One person’s legacy

Created more than 100 years ago, Butchart Gardens on Vancouver Island is appreciated today for its tranquillity and beauty

looking down at a lush garden with pathways, trees and colourful flowers
Duane and Lynda Pilson began their tour of Butchart Gardens at the Sunken Garden. — Duane Pilson photo

Many of us believe one person can’t make a difference, but Butchart Gardens is a shining example that this isn’t true.

The vision, dedication and hard work of one person, Jennie Butchart, led to the beautification of an ugly, old limestone quarry—leaving a legacy that has been carried on by four generations of her family. This woman's vision has been enjoyed by thousands and thousands of people over the years and continues to provide a rare place of beauty, colour, tranquillity and solitude for visitors to this day.

We've had the opportunity to visit this unique National Historic Site of Canada—formally recognized in 2004—numerous times over the years. We can easily say that this attraction offers something for everybody, regardless of age or botanical interest. We were exposed to ever-changing plants, trees, shrubs and vistas as we walked along the concrete paths that also provide wheelchair access to the many areas of the gardens.

Symmetry and diversity

Our tour started with the Sunken Garden, which we first saw from a lookout that gave us a panoramic view. After taking in the beauty and symmetry of the garden, we descended to begin our walking tour of this unique, historical, botanical attraction.

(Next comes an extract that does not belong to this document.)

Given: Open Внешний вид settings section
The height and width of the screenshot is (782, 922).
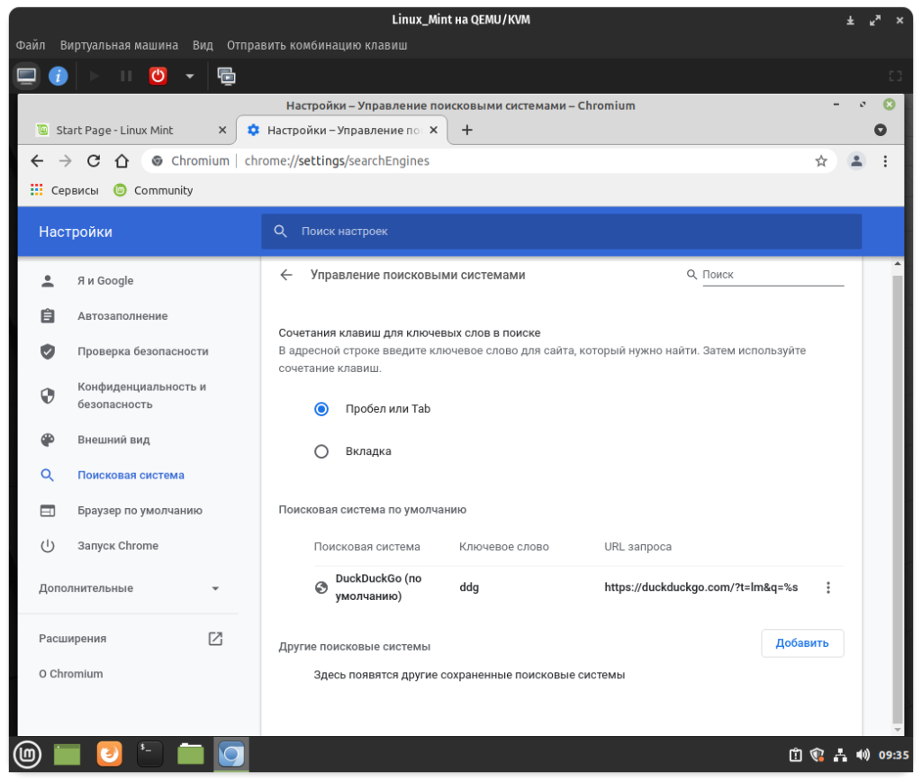Looking at the screenshot, I should [x=113, y=440].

The path took us through a series of distinct garden areas: Bog, Rose, Mediterranean, Italian and Japanese. Make sure to notice the well-groomed and abundant lawns and the many ponds and waterways spread throughout the grounds. As we progressed through the gardens, we were impressed with the bronze statues as well as the red Torii Gate, which stands at the entrance to the Japanese Garden.

Each of these gardens displayed flowers, shrubs and trees reflecting that garden's unique theme. It would be impossible to pick one of the gardens as our favourite—each had its own charm and appeal. The diversity of the flora—along with the myriad colours and their placement—is something that can only be appreciated first-hand as you experience the full impact on your senses of sight and smell. Time-consuming development, planning and maintenance of each garden has brought about an aura of tranquillity and peace that is refreshing in these days of hurry up and wait.

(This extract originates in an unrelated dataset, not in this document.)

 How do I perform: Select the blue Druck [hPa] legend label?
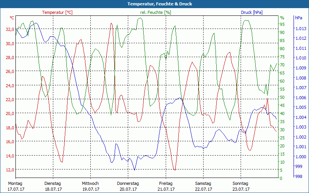click(251, 12)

If you visit Butchart Gardens at night—as we did on a previous trip a number of years ago—you will find it takes on a surreal appearance, being illuminated by an extensive lighting system.

Indulge your inner child 

While visiting Butchart Gardens, take the time to let the child in you surface. You can enjoy a ride on the Rose Carousel, with its beautifully hand-carved animals from around the world—including ones from the ocean. Take an eco-friendly boat tour of Butchart Cove, or enjoy the fireworks show offered every Saturday during the months of July and August. As you stroll through the gardens, rub the well-polished bronze nose of Tacca the Butchart Boar for good luck, as hundreds have done before you.

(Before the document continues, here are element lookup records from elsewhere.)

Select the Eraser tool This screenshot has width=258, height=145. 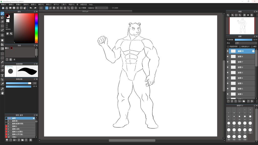click(2, 18)
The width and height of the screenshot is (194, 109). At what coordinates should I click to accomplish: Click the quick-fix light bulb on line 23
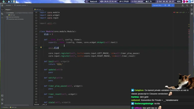click(41, 47)
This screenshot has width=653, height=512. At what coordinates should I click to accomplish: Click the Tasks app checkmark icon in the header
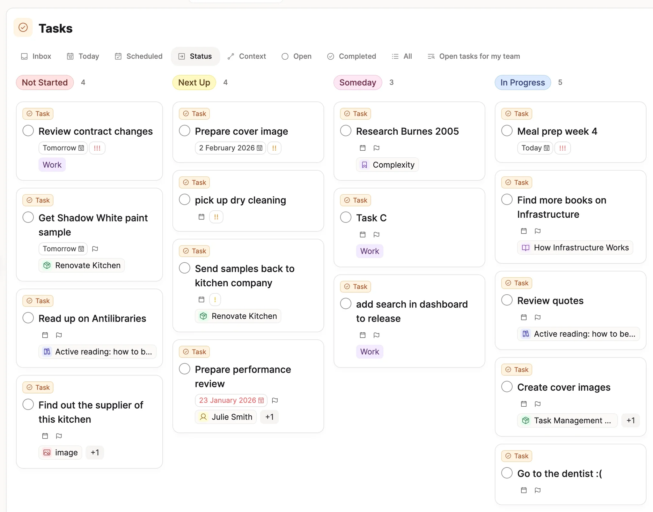coord(23,27)
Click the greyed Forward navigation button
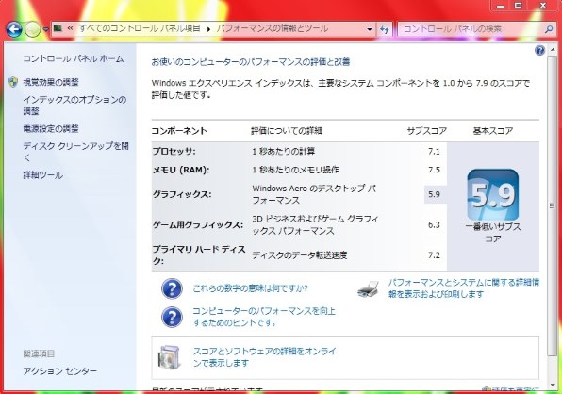 click(32, 30)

We are sure that as you leave this beauty behind, you will already be planning your next visit back. It’s easy to see why Butchart Gardens invites you step into its five seasons. Though we have not had the pleasure to experience all the seasons, we hope to remedy this in the future.

Over the years, we have seen many attractions throughout Western Canada and the western United States. For beauty, tranquillity, stimulation and lasting impact, Butchart Gardens rates very high with us. No visit to the Saanich Peninsula on Vancouver Island would be complete without experiencing Butchart Gardens.

It is nice to realize that Jennie Butchart's dream and legacy continues to provide enjoyment more than 100 years since the creation of this special place.